MATERIAL FOR THIS EXERCISE start

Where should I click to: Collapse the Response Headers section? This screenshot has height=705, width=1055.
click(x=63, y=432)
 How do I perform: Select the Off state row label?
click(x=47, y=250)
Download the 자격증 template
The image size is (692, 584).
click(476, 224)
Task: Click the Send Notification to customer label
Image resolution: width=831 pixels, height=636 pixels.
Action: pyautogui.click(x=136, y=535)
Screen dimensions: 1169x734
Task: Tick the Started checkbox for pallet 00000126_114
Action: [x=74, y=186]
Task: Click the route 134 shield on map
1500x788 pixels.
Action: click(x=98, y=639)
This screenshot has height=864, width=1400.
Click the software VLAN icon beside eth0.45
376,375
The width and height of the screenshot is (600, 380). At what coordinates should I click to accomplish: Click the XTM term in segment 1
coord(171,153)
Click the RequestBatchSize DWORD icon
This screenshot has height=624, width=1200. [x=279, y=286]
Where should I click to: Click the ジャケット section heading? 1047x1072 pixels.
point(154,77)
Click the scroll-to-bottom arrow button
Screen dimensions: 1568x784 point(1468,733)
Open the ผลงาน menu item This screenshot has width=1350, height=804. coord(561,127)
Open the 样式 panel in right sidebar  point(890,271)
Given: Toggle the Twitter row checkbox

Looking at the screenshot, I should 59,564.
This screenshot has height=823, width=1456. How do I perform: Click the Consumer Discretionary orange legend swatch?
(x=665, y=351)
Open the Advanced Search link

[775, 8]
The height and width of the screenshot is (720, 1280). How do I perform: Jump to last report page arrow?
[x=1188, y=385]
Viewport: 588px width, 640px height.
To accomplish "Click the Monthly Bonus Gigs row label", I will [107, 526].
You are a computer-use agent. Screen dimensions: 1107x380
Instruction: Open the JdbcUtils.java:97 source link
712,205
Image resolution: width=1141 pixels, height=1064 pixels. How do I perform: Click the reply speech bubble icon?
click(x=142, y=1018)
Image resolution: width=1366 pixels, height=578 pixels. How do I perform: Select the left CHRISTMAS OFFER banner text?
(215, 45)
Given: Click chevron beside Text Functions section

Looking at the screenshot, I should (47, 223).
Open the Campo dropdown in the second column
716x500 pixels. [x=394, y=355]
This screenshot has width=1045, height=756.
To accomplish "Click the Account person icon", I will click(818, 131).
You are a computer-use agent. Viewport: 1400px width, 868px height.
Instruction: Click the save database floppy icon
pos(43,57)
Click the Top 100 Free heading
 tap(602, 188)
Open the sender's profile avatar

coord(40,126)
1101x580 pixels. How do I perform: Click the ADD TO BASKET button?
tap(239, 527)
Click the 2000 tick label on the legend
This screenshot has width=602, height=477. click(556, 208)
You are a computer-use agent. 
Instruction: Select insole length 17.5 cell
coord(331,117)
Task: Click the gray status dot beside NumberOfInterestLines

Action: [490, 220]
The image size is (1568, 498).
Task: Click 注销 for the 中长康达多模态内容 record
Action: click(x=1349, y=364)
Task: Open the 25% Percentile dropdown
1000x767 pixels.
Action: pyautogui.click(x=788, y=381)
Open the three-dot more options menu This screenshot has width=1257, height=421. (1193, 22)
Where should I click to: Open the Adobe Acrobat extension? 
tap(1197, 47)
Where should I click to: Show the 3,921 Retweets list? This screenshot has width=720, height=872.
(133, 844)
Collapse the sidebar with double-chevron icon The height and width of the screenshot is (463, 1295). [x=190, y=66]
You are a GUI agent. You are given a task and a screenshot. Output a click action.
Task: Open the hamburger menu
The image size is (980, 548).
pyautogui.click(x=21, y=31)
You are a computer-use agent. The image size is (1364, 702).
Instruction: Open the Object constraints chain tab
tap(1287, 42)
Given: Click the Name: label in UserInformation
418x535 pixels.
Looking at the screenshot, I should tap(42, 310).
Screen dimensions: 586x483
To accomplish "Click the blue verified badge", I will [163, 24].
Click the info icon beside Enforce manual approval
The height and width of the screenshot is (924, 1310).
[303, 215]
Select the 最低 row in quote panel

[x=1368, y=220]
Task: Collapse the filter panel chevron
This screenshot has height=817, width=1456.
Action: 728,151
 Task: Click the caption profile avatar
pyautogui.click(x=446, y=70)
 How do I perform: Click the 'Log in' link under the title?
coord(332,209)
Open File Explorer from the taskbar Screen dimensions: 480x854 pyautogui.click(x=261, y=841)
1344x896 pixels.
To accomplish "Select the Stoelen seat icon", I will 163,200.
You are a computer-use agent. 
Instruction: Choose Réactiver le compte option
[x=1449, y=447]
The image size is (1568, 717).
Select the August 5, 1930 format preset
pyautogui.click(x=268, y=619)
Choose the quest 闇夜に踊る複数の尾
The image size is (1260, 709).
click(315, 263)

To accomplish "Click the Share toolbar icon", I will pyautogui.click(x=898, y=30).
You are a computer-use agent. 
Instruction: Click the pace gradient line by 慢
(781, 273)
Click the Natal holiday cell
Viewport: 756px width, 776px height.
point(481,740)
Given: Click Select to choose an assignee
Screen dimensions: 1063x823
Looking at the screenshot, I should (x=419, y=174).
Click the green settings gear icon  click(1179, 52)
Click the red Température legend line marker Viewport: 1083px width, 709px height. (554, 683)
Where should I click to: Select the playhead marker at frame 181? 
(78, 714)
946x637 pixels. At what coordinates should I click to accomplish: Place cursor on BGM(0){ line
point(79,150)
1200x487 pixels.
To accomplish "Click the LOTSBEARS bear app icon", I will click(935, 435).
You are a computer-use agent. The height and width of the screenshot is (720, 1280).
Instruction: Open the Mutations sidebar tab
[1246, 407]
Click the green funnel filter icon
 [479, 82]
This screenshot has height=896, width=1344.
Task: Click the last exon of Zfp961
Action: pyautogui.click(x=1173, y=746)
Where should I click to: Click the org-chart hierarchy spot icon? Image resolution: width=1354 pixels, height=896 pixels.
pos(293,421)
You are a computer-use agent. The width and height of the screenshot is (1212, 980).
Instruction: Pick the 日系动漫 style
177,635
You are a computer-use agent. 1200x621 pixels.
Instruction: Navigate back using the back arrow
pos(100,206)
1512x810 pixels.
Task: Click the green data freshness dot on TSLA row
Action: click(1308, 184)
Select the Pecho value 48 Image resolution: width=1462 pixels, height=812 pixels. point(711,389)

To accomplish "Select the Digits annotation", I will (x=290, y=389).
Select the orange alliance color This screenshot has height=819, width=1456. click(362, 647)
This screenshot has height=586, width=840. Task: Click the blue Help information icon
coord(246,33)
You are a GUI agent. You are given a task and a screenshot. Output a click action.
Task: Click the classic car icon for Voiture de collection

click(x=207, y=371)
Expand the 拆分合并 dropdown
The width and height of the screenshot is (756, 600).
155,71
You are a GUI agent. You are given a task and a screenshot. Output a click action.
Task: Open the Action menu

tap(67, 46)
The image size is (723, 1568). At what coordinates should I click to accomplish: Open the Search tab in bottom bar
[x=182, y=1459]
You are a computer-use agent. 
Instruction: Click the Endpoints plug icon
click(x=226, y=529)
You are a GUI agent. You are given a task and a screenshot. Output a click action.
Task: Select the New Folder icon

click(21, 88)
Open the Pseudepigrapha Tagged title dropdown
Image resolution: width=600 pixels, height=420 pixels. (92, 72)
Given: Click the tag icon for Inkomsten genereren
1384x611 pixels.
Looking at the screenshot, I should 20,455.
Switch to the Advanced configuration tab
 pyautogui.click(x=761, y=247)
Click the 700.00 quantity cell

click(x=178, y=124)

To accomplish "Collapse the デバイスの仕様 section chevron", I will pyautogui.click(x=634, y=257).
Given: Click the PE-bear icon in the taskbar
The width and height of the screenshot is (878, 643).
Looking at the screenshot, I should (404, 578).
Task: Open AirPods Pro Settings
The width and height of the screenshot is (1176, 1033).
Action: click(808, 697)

MATERIAL FOR THIS EXERCISE end

_REQUIRED WORK_
Put the stretch of data from the line containing "Click the green funnel filter icon" through the line containing "click(x=226, y=529)" into a Markdown table with the columns Row and Line. Give each line its row number and skip blank lines.

_THE REPLY_
| Row | Line |
|---|---|
| 1 | Click the green funnel filter icon |
| 2 |  [479, 82] |
| 3 | This screenshot has height=896, width=1344. |
| 4 | Task: Click the last exon of Zfp961 |
| 5 | Action: pyautogui.click(x=1173, y=746) |
| 6 | Where should I click to: Click the org-chart hierarchy spot icon? Image resolution: width=1354 pixels, height=896 pixels. |
| 7 | pos(293,421) |
| 8 | You are a computer-use agent. The width and height of the screenshot is (1212, 980). |
| 9 | Instruction: Pick the 日系动漫 style |
| 10 | 177,635 |
| 11 | You are a computer-use agent. 1200x621 pixels. |
| 12 | Instruction: Navigate back using the back arrow |
| 13 | pos(100,206) |
| 14 | 1512x810 pixels. |
| 15 | Task: Click the green data freshness dot on TSLA row |
| 16 | Action: click(1308, 184) |
| 17 | Select the Pecho value 48 Image resolution: width=1462 pixels, height=812 pixels. point(711,389) |
| 18 | To accomplish "Select the Digits annotation", I will (x=290, y=389). |
| 19 | Select the orange alliance color This screenshot has height=819, width=1456. click(362, 647) |
| 20 | This screenshot has height=586, width=840. Task: Click the blue Help information icon |
| 21 | coord(246,33) |
| 22 | You are a GUI agent. You are given a task and a screenshot. Output a click action. |
| 23 | Task: Click the classic car icon for Voiture de collection |
| 24 | click(x=207, y=371) |
| 25 | Expand the 拆分合并 dropdown |
| 26 | The width and height of the screenshot is (756, 600). |
| 27 | 155,71 |
| 28 | You are a GUI agent. You are given a task and a screenshot. Output a click action. |
| 29 | Task: Open the Action menu |
| 30 | tap(67, 46) |
| 31 | The image size is (723, 1568). At what coordinates should I click to accomplish: Open the Search tab in bottom bar |
| 32 | [x=182, y=1459] |
| 33 | You are a computer-use agent.  |
| 34 | Instruction: Click the Endpoints plug icon |
| 35 | click(x=226, y=529) |